■ ENUNCIADO 1: Reproduza fielmente a passagem do trecho entre "Manifestação bolsonarista apaga" e "bola da vez.", inclusive.
■ ENUNCIADO 2: De acordo com o trecho, quantos carros de som estavam espalhados pela avenida?

■ TRECHO:
Ato pró-Bolsonaro em São Paulo

Manifestação bolsonarista apaga tensões Moro-Presidente e parece preparar um golpe dentro do golpe. A manipulação da informação parece garantir corpos na rua em ataque ao STF. Dias Toffoli é a bola da vez.


Saí da estação Trianon-MASP do metrô às 14h30. Tinha visto já pelo menos 5 coxinhas no sistema metroviário, e temi que fosse um encontro massivo. Mas a plataforma da estação de chegada não indicava movimentação excepcional, o que se confirmou no asfalto.

A tarde contava com um sol que aquecia uma tarde meio fria. A avenida estava, como de costume desde a prefeitura de Haddad, aberta aos pedestres. Logo vi um grupo de militantes do Partido Novo, com suas camisetas laranjas na avenida.

Dei um giro e vi que eram 5 carros de som espalhados pela avenida, desde a esquina da rua Peixoto Gomide até o prédio da Gazeta. Na Peixoto Gomide, estava o carro de som do #NasRuas, um grupo ligado ao PSL, bolsonarista. Era o carro maior e era ladeado de dois grandes bonecos infláveis, um com a figura de Sérgio Moro e o outro com Davi Alocumbre. Foi o carro que atraiu mais gente.

Na altura da rua Itapeva estava outro carro de som, identificado por uma grande faixa verdeamarela com os dizeres “Artigo 142 Já”. Este é o artigo da Constituição que prevê a intervenção das forças armadas em caso de ameaças às instituições. Eles chamam isso de “Intervenção Constitucional Cívico-Militar”. Isto é, um golpe militar aberto. Tinha pouca gente na frente, mas as falas eram radicais e de insurgência.

Já em frente à FIESP, o carro do VemPraRua, atraía uma boa multidão (talvez 2 mil pessoas). Um balão amarelo com o logo do movimento adornava o carro, assim como uma faixa “Movimento Direita Digital: o povo não pede, o povo decide”.

O carro seguinte era menor, mas os ares militares eram mais evidentes. Uma faixona presa ao carro trazia “Bolsonaro”, enquanto outra informava que “Esse trio é o Brasil [com os logos de quatro movimentos]. Veta tudo presidente. É hora de você mostrar que é valente. Selva!”. Os logos eram de: Comando Selva, Aliança de Direita do Brasil, Patriotas Lobos Brasil, Guerreiros do Sudeste. Vi vários homens de uniforme militar no palanque.

■ DADOS COLETADOS:
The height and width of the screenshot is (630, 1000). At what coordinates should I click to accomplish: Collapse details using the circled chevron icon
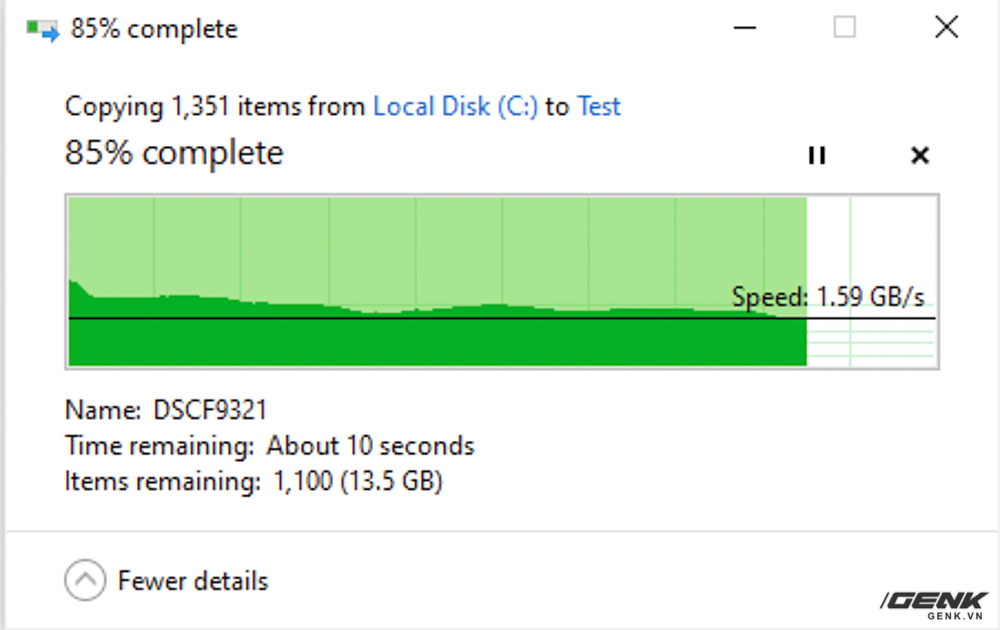(85, 580)
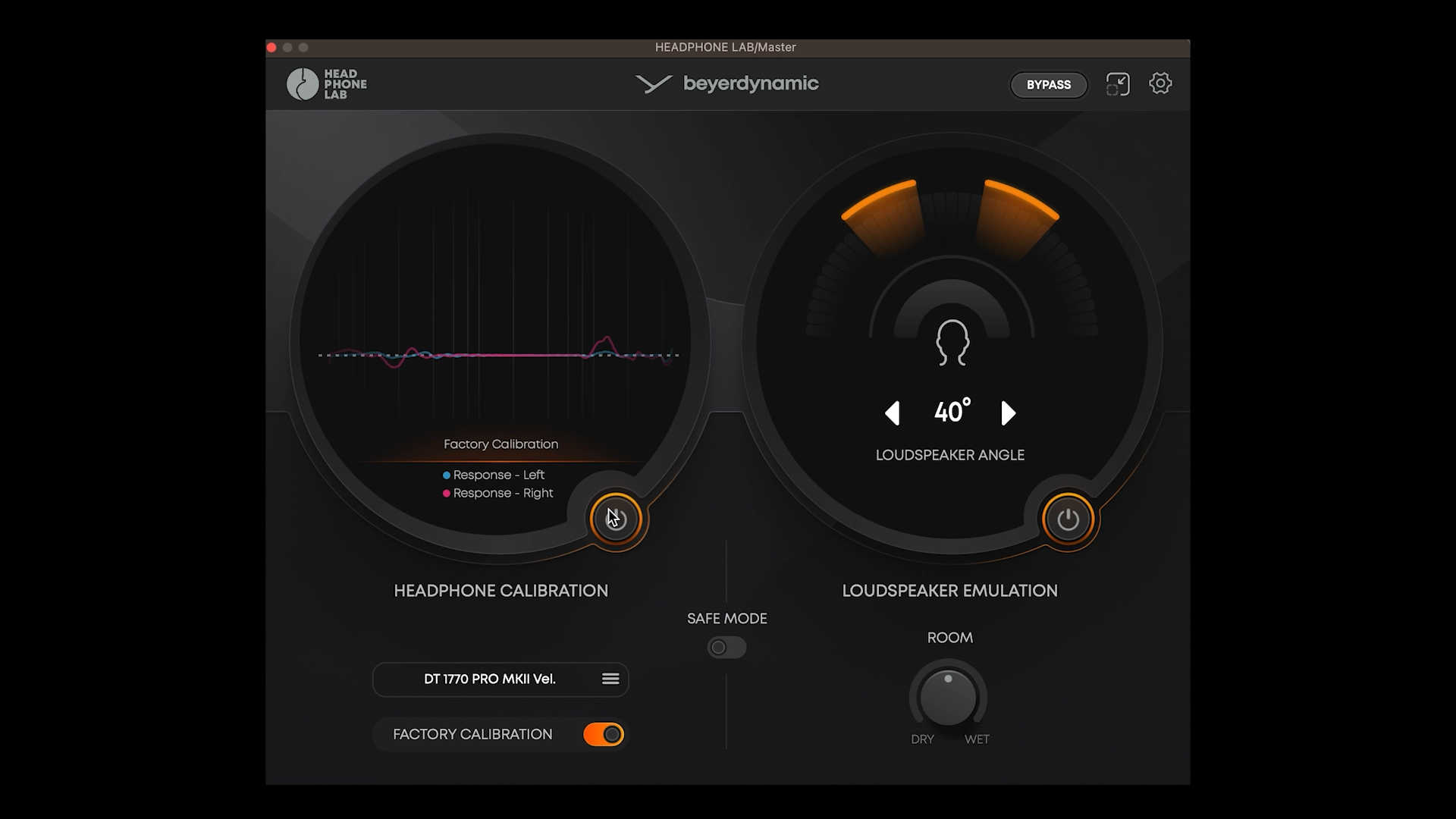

■ RESOLUÇÃO 1:
Manifestação bolsonarista apaga tensões Moro-Presidente e parece preparar um golpe dentro do golpe. A manipulação da informação parece garantir corpos na rua em ataque ao STF. Dias Toffoli é a bola da vez.

■ RESOLUÇÃO 2: Cinco carros de som.